Je me flatte, messieurs, que vous me pardonnerez toutes ces réflexions relatives à la non-réussite de votre emprunt; je ressens de cette contrariété un chagrin inexprimable, et ce sentiment m'arrête plus long temps que je ne devrois sur une circonstance irrémédiable. Il faut que nous cherchions tous ensemble à préserver les finances du désordre dans lequel elles sont près d'être plongées; il faut que nous écartions, s'il est possible, le danger qui menace les fortunes, danger pressant, puisque l'instance des besoins s'accroît chaque jour, et que le dernier terme des ressources s'avance à pas précipités. Je connois parfaitement les inconvéniens et les risques attachés à présenter des projets, à faire aucune espèce de proposition dans de pareilles circonstances; mais si des motifs personnels avoient pu me guider, je n'aurois pas cédé à vos bontés, je n'aurois pas renoncé à ma retraite, je ne serois pas revenu me placer au milieu de la tempête. Je regarde ma vie ministérielle, pendant sa durée, comme un vrai sacrifice, et dans ce sacrifice je dois comprendre et je comprends santé, repos, réputation, bienveillance publique même, le plus cher de mes biens; car au milieu des malheurs on ne peut plus calculer l'opinion des

hommes quelquefois ils s'en prennent au dernier qui a agi, au dernier qui a parlé; et, mus impérieusement par le présent, l'égide du passé ne sert plus à personne.

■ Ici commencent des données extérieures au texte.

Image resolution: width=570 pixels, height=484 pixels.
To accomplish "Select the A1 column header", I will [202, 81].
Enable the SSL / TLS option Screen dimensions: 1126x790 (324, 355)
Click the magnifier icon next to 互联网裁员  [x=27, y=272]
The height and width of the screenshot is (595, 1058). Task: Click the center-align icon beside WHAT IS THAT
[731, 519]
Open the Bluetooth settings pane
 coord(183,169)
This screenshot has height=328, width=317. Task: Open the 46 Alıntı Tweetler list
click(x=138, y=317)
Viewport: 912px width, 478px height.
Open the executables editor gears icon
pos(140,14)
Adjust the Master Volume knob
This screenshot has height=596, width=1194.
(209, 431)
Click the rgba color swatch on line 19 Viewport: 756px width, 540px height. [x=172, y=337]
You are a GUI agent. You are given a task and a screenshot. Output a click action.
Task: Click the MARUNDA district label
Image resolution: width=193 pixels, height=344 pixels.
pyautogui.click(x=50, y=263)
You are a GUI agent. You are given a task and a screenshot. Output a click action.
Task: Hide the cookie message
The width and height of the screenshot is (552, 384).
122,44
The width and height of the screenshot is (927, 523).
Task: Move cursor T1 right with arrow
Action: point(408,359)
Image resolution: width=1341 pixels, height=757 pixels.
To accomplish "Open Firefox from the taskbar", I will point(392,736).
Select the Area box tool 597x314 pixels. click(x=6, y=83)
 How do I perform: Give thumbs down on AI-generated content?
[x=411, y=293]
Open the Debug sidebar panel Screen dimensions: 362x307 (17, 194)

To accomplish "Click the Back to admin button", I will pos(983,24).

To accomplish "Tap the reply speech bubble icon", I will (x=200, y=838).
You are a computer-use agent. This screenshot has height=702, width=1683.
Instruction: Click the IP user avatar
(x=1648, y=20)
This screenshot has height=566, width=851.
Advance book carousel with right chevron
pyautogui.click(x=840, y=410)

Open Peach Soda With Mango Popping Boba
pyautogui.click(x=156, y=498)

Mais je laisse à l'écart toutes ces considérations, et sans aucune combinaison personnelle, obéissant aux lois du devoir, je me mettrai en avant toutes les fois que j'apercevrai dans cette conduite le plus léger avantage public.

Le succès de toute espèce d'emprunt dans ce moment-ci, messieurs, est très-incertain; cependant il n'est aucune circonstance où il fût plus de l'intérêt de tous les particuliers de chercher à sauver l'état par un acte universel de zèle et de confiance. Mais, soit par un défaut de lumières, soit par un manque d'esprit public, soit plutôt par ce sentiment qui fait que personne ne veut agir pour la chose commune, que dans les mêmes proportions où les autres agissent, il devient, je crois, nécessaire, après avoir perdu le moment de l'abandon, d'exciter davantage l'esprit de calcul.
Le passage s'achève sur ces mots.